Maison de la Chine 76, rue Bonaparte Place Saint Sulpice 75006 Paris France
Joseph Skarbek, d’origine polonaise, naît le 21 novembre 1879 en Dordogne, où son père travaille au bureau d’étude de la ligne de chemin de fer de Périgueux à Ribérac. Quand il perd père à sept ans, son éducation est prise en main par ses deux oncles qui l’orientent vers le métier de cheminot tout en lui transmettant leur passion pour la photographie. Il se spécialise alors dans la construction de voies ferrées et devient ingénieur.
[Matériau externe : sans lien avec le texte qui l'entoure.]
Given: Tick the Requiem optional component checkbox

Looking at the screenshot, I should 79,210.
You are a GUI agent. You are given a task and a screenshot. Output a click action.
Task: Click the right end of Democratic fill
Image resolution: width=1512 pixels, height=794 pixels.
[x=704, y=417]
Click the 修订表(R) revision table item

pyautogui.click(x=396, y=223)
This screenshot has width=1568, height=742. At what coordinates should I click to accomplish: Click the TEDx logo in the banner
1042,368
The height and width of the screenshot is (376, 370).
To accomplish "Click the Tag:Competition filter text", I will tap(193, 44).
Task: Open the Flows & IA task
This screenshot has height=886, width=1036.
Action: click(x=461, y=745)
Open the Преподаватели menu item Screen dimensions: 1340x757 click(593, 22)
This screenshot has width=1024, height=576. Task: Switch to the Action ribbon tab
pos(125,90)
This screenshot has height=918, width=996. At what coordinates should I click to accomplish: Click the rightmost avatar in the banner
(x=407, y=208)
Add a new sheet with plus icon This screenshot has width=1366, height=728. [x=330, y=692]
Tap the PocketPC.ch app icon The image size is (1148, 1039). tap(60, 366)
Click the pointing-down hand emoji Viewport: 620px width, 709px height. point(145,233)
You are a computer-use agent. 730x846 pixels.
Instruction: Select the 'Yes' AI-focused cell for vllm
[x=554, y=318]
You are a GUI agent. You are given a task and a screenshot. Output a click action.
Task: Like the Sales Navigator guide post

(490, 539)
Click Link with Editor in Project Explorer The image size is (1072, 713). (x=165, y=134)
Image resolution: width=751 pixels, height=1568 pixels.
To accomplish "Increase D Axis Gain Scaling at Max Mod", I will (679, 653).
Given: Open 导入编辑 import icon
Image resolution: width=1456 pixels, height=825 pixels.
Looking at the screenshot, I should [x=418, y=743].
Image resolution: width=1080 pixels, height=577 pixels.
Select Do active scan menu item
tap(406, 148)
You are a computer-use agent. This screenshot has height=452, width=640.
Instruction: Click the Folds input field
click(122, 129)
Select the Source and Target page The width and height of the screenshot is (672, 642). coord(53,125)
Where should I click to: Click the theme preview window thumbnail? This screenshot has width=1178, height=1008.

En 1906, il a 26 ans quand la Société française des Ingénieurs coloniaux lui propose de partir trois ans en Chine centrale dans la province du Henan, entre 1906 et 1909. Mis à la disposition de la Compagnie Impériale des Chemins de Fer Chinois, il participe à la construction de la ligne Kaifeng-Luoyang. Les travaux qu’il conduit permettent de mettre au jour quelques sites archéologiques de l’antique civilisation chinoise dont le Henan est le berceau. Le chemin de fer reliant Luoyang, plusieurs fois capitale impériale, et Kaifeng, carrefour commercial foisonnant depuis la fin de la dynastie des Tang au Xe siècle suit une route qui emprunte la vallée du Fleuve jaune, région la plus anciennement peuplée de Chine. La ville de Zhengzhou, située à peu près à mi-chemin entre Luoyang et Kaifeng et dont l’origine remonte au moins au IIe millénaire avant notre ère, est aujourd’hui la gare de jonction entre les deux principales voies ferrées qui coupent la Chine d’est en ouest et du nord au sud.
Le segment de chemin de fer construit par Joseph Skarbek et ses collègues se trouve aujourd’hui au cœur du réseau ferroviaire chinois. Ces ingénieurs ont non seulement permis l’industrialisation de la vallée du Fleuve jaune mais également la découverte des vestiges des longues époques entre les Shang et les Song.
Joseph Skarbek se passionne d’emblée pour cette région de Chine alors méconnue et pour sa culture. Il rapporte une riche documentation photographique, dont les photos exposées ici sont une sélection. Toutes ont été prises avec son appareil dit « jumelle » de type Mackenstein à chambre fixe et obturateur à rideau pour plaques de verre (format 9 sur 12 centimètres, recouvertes d’une émulsion de gélatino-bromure d’argent).
Au-delà de leur qualité artistique, ces clichés sont certainement les premiers témoignages modernes sur cette région visitée alors uniquement par de rares expéditions archéologiques : celles d’Edouard de Chavannes en 1902 et 1907 et du capitaine Henri d’Ollone en 1908. Joseph Skarbek va figer les dernières heures de l’empire chinois et les moments de vie de gens ordinaires suivant le rythme des saisons : costumes de fête pour la Nouvelle Année, scènes d’enterrement, théâtre villageois, fileuses de coton, égrenage du millet, marchands de tofu, perruquiers de rue ou restaurants ambulants.
Les 66 photographies exposées sont des agrandissements prêtés par la Bibliothèque Polonaise de Paris et réalisés à partir de la numérisation effectuée par l’Ecole Française d’Extrême Orient qui détient désormais les droits. Nous remercions ces deux institutions de leur gracieuse contribution.